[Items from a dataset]
====================
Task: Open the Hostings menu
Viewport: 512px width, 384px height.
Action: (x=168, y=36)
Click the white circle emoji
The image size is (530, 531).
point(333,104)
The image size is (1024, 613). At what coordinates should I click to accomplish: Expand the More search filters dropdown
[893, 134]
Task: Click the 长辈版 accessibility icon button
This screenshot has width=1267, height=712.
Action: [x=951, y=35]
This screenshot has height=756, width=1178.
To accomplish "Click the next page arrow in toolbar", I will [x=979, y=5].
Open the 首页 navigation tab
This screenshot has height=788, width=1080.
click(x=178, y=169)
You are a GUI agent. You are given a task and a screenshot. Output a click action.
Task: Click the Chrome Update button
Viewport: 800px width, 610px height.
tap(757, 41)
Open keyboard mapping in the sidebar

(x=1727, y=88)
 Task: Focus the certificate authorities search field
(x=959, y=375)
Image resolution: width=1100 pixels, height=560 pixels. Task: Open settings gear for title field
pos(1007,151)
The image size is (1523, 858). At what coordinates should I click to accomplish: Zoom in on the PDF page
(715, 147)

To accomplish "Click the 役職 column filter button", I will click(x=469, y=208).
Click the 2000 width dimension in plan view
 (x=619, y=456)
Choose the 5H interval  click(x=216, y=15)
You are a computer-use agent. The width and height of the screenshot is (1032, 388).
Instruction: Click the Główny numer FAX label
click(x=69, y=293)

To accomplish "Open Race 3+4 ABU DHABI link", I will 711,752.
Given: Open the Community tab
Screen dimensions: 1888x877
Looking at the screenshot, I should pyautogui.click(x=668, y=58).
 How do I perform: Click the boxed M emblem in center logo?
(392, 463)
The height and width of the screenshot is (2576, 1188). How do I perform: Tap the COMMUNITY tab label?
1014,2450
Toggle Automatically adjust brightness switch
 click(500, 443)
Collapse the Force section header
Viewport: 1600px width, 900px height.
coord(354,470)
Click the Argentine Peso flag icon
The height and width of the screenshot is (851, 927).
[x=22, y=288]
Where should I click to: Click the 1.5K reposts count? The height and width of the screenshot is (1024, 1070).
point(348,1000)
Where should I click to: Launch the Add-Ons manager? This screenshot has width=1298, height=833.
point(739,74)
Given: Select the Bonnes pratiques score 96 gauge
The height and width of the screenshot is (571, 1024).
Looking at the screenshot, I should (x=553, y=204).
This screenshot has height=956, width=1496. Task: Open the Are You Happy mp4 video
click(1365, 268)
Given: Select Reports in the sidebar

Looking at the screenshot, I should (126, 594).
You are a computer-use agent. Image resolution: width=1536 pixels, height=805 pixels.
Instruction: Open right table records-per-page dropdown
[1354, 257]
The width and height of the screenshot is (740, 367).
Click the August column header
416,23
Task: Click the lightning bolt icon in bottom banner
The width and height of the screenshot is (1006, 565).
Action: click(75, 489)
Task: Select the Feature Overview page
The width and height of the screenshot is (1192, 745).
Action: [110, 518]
====================
- [What is needed]:
Please quote exactly the lines from the one containing "The width and height of the screenshot is (740, 367)." through the last line of the records above, both included, and nothing else.

- [Solved exercise]:
The width and height of the screenshot is (740, 367).
Click the August column header
416,23
Task: Click the lightning bolt icon in bottom banner
The width and height of the screenshot is (1006, 565).
Action: click(75, 489)
Task: Select the Feature Overview page
The width and height of the screenshot is (1192, 745).
Action: [110, 518]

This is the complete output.